Had great fun co-hosting the Larry Kudlow show last night—yes, it was fun and interesting (though way, way too much of the Republican talking point: it’s Obama’s sequester! That part was pure nonsense). Anyway, check out this segment on the pay of finance CEO’s. There you learn that as penance for his lack of oversight during the London Whale incident, Jamie Dimon of JPM lost half his take home pay last year, taking him down to…wait for it…$11.5 million.
If that’s penance, please punish me. And like I said, if that’s what’s going on at the tippy top of the job market at a time when the economy has remained weak, I don’t think $9 an hour at the other end of the market is going to crash the show.
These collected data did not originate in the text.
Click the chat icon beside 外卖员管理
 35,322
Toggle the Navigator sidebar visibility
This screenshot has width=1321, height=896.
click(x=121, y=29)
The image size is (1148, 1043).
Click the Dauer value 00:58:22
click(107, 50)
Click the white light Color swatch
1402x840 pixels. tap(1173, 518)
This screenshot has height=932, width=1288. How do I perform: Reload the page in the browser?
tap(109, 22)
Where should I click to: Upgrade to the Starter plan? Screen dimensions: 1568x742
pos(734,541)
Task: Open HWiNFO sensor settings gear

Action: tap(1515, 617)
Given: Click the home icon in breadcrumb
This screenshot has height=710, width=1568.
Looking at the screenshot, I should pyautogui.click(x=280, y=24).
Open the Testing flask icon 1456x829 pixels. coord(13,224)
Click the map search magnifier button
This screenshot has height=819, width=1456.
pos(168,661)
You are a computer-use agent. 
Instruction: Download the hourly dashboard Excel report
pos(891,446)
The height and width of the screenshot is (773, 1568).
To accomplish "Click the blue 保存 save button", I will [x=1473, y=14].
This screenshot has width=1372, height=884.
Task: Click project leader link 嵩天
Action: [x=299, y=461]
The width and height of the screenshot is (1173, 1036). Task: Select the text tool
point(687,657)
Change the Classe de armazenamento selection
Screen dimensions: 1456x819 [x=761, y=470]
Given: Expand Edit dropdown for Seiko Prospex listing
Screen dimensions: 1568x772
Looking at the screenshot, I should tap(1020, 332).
Anyway, the conversation that ensued was about whether these folks are overpaid. It’s a great topic and one worthy of more time than we were able to give it, but note Larry’s surprising position, which intimated that their inflated (my word) salaries do send distortionary signals.
Also, check out this segment with John Kilduff, energy expert from Again Capital, on the recent gas price spike. His theme was that following some permanent shut downs along the east coast, we’re in danger of simply having too few refineries to produce the gas we need. The conversation, inevitably, went to the regulatory place, but there’s been no ratcheting up of production regulations over this period, and John notes.
So what gives? From what John said, it sounds like refining oil to gas is still highly profitable, yet such market signals don’t seem to be getting through. There’s more to this, I’m sure, and I’m going to look into it. We may need to start thinking about refineries more the way we think of public/private utilities.
BTW, in reading this piece from today’s NYT I was reminded of another argument we had on the show—the impact of the sequester on the economy. I don’t understand how my fellow hosts were pro-growth and pro-austerity, but whatever. The point that occurred to me on reading the Times piece (which noted, as I did on the Kudlow show, that the sequester is predicted to shave 0.5% off of 2013 GDP), and reflecting on the gas price segment is that this recent price spike is another drag on the 2013 economy, one that’s of a similar magnitude to the outlay losses associated with the sequester ($44 billion).
So, pressures on this year’s economy include: a $0.45+/gallon gas spike (with the rule of thumb that a penny aggregates up to $1 billion higher spending on gas*), an $85 billion sequester with $44 billion in lower outlays this year (with the rest coming later), and the loss of over $100 billion in the expiration of the payroll tax cut. As the NYT article notes just re the policy changes (not the fuel costs), that’s the different between below trend and well-above trend growth…which is to say, between stagnant and falling unemployment.
*Pushing the other way is the miles-driven chart I link to here.